# DATASET ENTRIES:
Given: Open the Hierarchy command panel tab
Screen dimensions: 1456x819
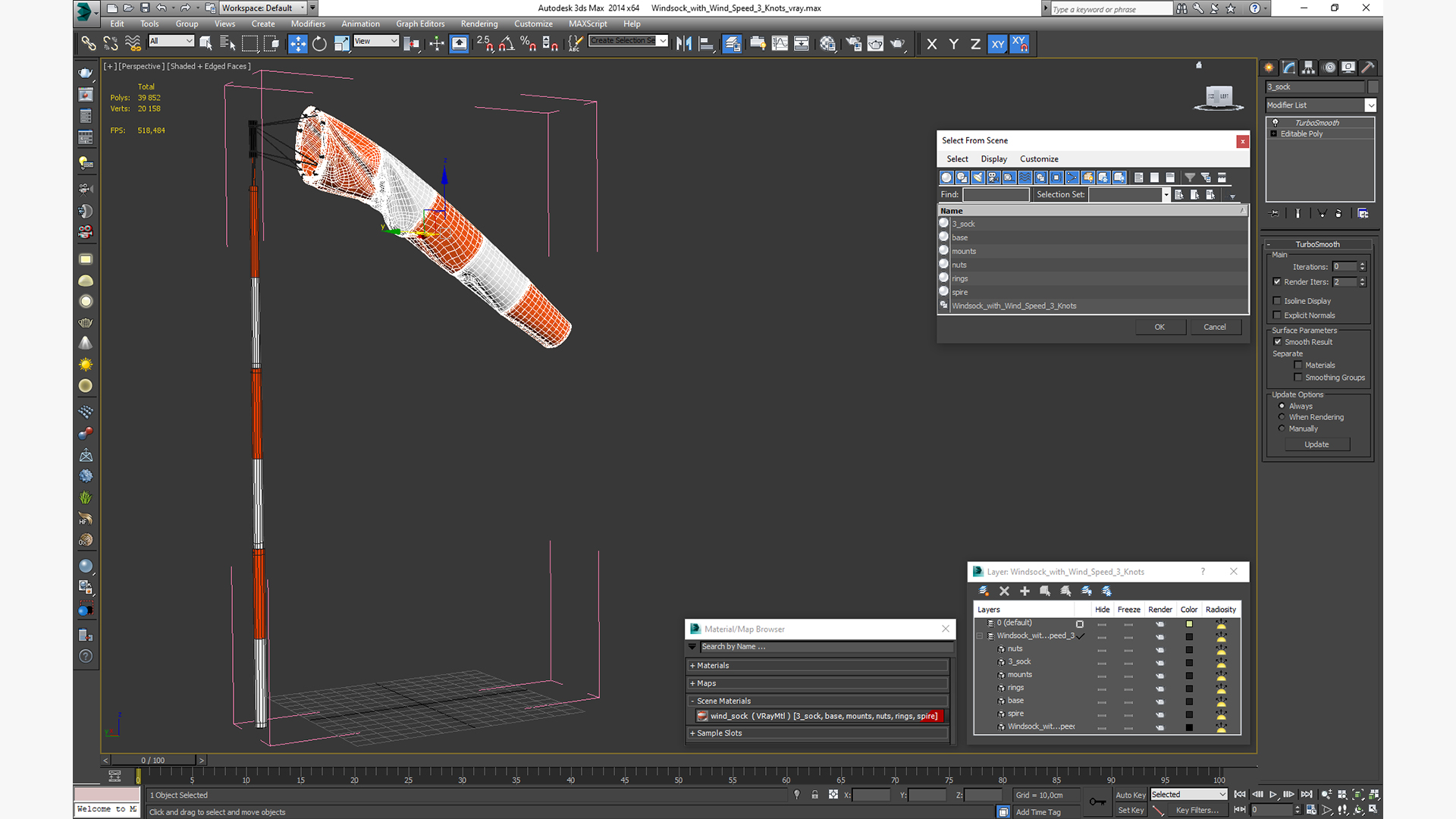Looking at the screenshot, I should click(x=1309, y=67).

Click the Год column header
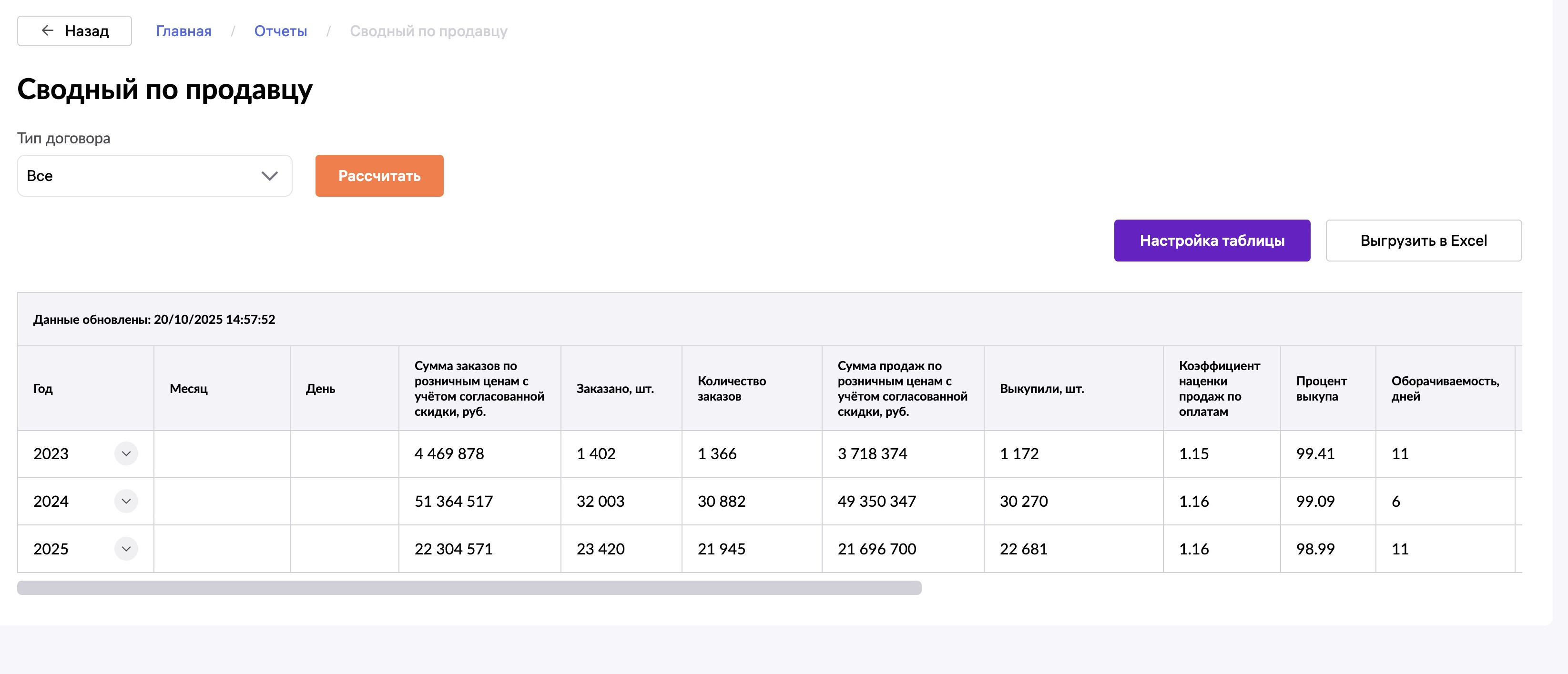[43, 389]

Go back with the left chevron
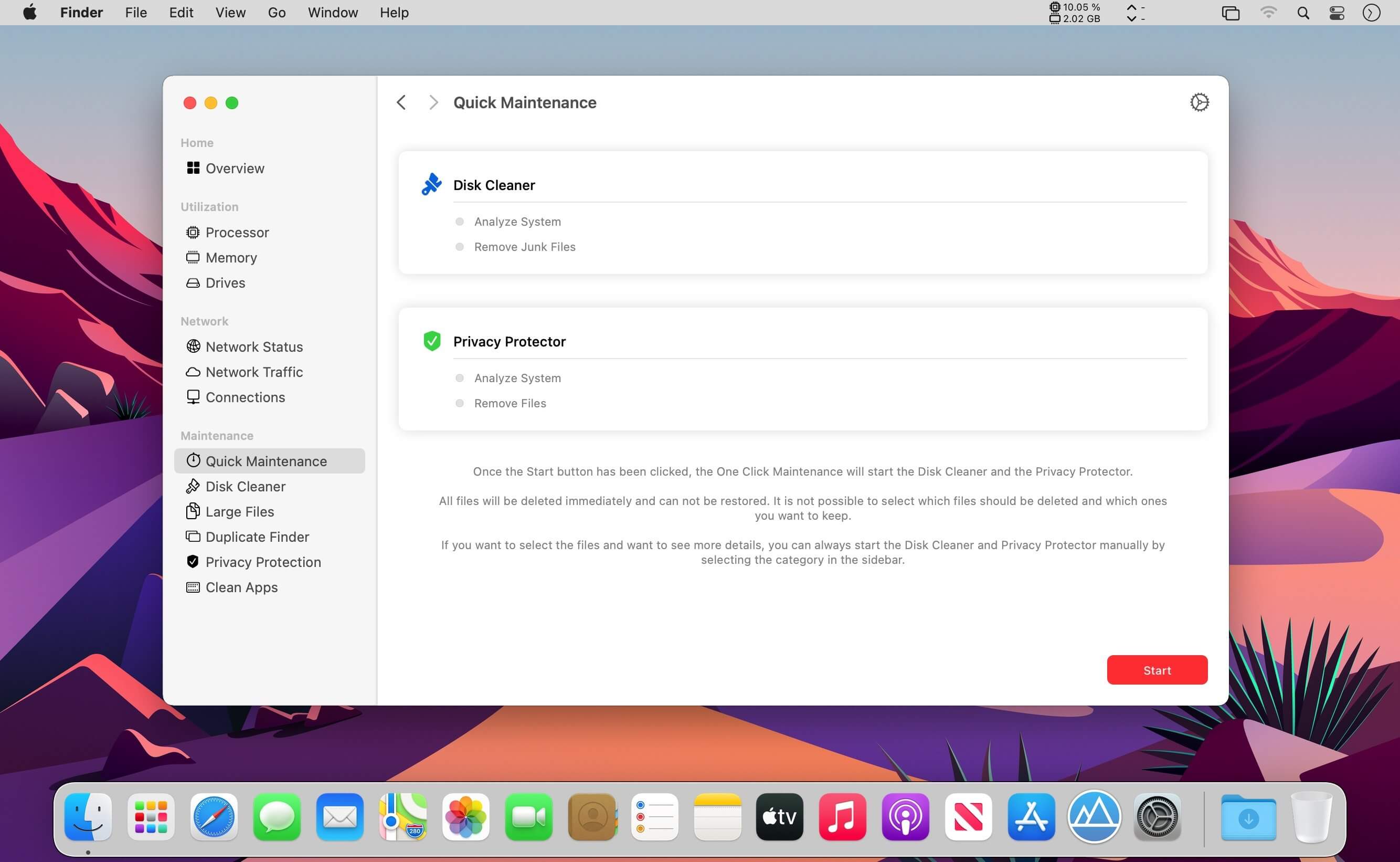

# EXERCISE DIRECTIONS:
Where the line containing "Click the Год column header" appears in the records above, begin copying and continue exactly through the last line, with nothing else; omit every picture.

# ANSWER TO THIS TASK:
Click the Год column header
[43, 389]

Go back with the left chevron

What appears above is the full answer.